Tuesday, May 22, 2012

Review: The Raid - Assault by Precinct 13

I had seen the flashy trailers for this film. You know, the ones that promise you the most amazing experience of your life, the most incredible action, most spectacular fights, calligraphy, and so on. And to be honest, I wasn't all that intrigued. It took an article in Wired, of all places, to get me to want to see the movie, basically because they were very enthusiastic about the stunts in the film.

The movie plot is about as simple as it can get. Truckload of cops, tower block full of villains. Raid goes wrong and, instead of a clinical room by room pacification of the block, one false move results in things going crazy quite quickly. Enter the mad martial arts.
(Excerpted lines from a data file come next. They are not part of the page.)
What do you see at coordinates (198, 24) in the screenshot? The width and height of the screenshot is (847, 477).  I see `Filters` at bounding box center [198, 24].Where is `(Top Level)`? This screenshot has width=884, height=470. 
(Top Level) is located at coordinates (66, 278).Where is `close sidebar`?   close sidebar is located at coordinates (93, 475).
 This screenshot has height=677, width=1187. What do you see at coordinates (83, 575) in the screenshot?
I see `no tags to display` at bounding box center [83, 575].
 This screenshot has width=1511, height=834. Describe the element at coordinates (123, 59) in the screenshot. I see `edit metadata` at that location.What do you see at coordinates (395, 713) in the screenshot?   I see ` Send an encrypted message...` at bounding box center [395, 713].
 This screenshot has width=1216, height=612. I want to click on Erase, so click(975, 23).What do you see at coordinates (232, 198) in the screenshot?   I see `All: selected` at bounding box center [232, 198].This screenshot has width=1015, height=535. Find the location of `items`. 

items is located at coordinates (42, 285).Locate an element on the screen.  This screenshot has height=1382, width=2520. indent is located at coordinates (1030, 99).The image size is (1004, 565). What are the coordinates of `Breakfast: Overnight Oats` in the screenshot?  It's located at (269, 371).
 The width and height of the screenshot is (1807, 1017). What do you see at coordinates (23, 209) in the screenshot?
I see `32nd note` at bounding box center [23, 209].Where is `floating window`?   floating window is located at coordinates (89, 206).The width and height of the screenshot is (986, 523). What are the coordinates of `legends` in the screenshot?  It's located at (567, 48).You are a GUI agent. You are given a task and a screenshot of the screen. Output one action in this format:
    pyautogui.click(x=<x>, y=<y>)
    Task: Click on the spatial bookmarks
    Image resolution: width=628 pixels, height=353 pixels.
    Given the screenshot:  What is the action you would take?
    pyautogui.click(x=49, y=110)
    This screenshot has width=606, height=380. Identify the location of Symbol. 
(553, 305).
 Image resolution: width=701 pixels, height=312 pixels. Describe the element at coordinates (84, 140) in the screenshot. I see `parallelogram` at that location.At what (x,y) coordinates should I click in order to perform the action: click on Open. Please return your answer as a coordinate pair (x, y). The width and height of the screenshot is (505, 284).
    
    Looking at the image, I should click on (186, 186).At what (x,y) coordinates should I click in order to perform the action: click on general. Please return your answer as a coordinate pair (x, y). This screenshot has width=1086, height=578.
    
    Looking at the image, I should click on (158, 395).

Pencak silat is an Indonesian fighting form it forms, apparently possibly derived from watching a monkey fighting a tiger. Having watched The Raid, I can believe it. The fighting in the movie is really intense.

At times I was actually reminded of some of the hand-to-hand struggles in Saving Private Ryan - us that desperate and intense. It's fast too, but this is not the speedily choreographed kung fu of a Jackie Chan flick, designed to amuse as much as amaze. This is brutal, dirty, survival fighting. It is clear these are moves aimed at maiming or killing an opponent.

There is one scene near the start of the movie where we see the hero, played by Iko Uwais, practising against a dummy. After a few genre-typical situps and stretches, I'll let's rip with a blistering number of punches and strikes to the dummy. At thus point I remembered hearing they used to have to slow down footage of Bruce Lee, so the audience could see he had in fact thrown a punch. But then I wonder if Bruce would have approved of the sheer graphic nature of the violence in a film like The Raid.

I looked away at a couple of points when it was clear we were just building up to a killer applying the coup de grace to a brutalised opponent (victim?). And there were other times when it felt like I might actually be watching a particularly bad piece of Saw-sequel fanfic - way too much blood and gore onscreen than is at all necessary to make the point someone one a fight.

It just seems a little out of place in a film that is really as superficial and throwaway as The Raid. Make no mistake, I'm not saying it's a bad film. It's just not a serious film, like Private Ryan is.

The Raid could be a serious hit without it. The acting, such as there is, what with all the fighting in the film, is good enough. The characters are all sufficiently well written to get the piece moving along and it's all competently directed and all. But that slightly nasty, sadistic side to some of the violence will probably stop The Raid being more than a cult hit for fans of Asian fight flicks.

Not a bad way to spend a fiver and a couple of hours on a Tuesday night, but not the greatest action or martial arts movie to come out of Asia in recent times either. Certainly not one for date night or watching with the kids either.